(Written exercise) Reproduce the material below line for line, exactly, but leave out the pictures.

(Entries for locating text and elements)
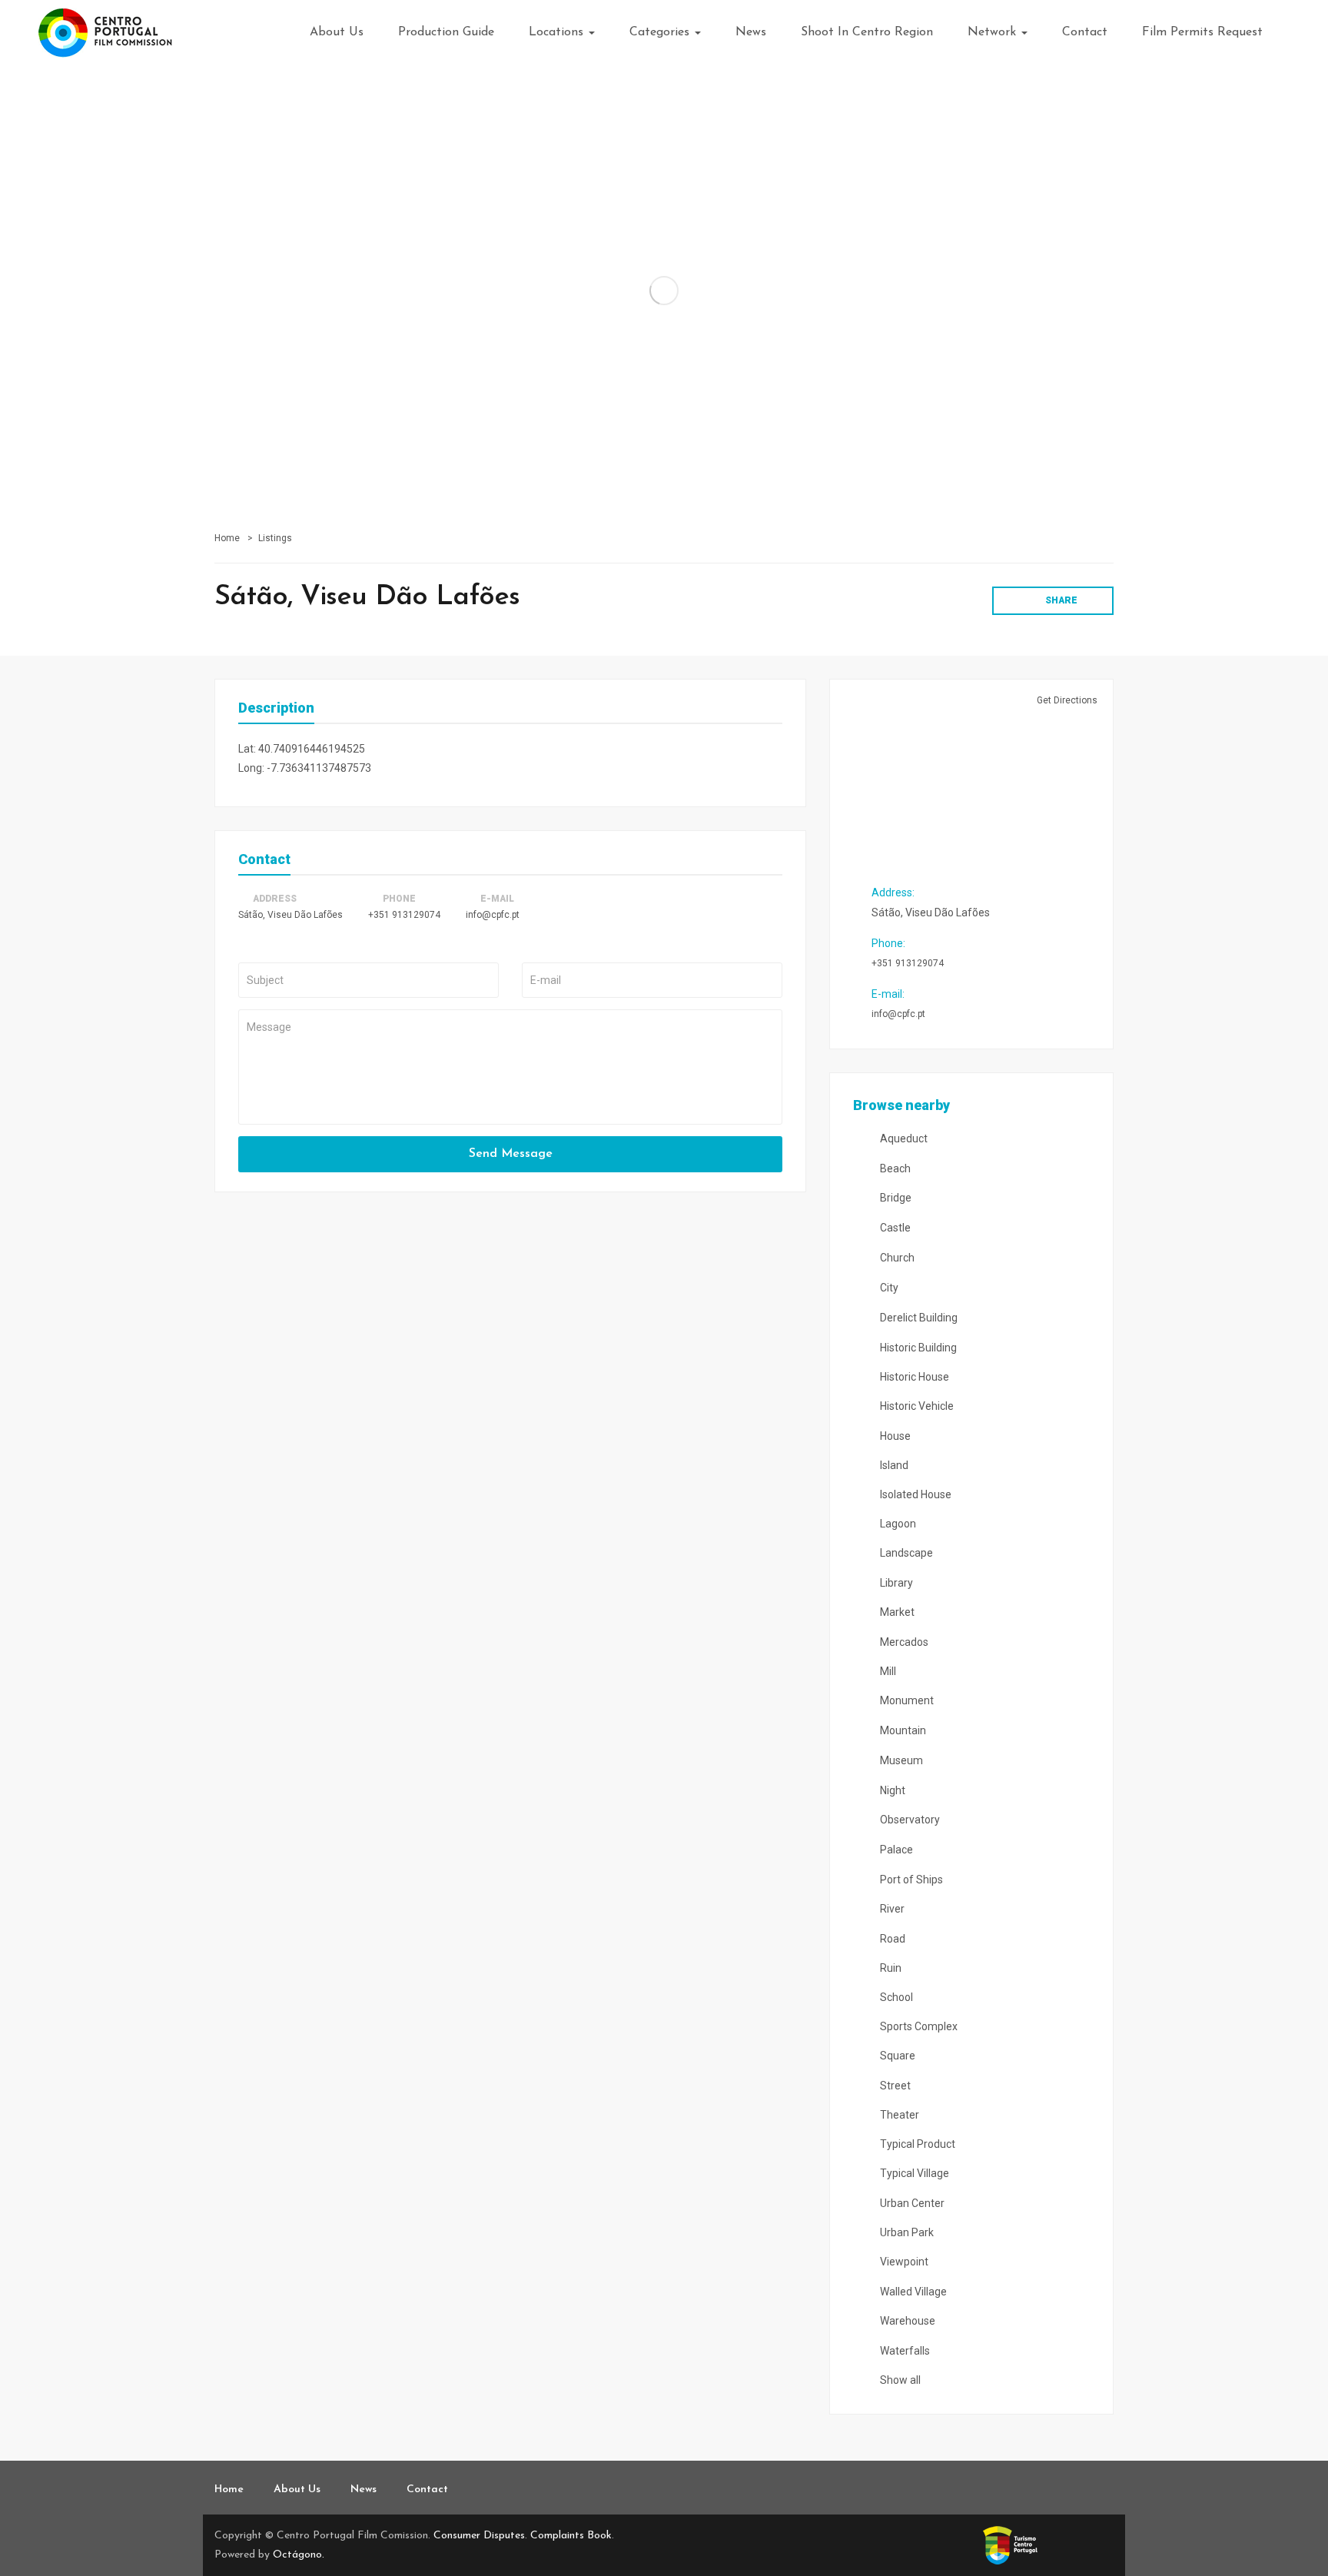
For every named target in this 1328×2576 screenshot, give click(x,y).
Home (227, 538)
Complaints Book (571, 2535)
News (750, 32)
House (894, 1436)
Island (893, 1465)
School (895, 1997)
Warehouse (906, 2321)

(Reply to the task)
For every named target in this 1328×2576 screenshot, give click(x,y).
Home (227, 538)
Complaints Book (571, 2535)
News (750, 32)
House (894, 1436)
Island (893, 1465)
School (895, 1997)
Warehouse (906, 2321)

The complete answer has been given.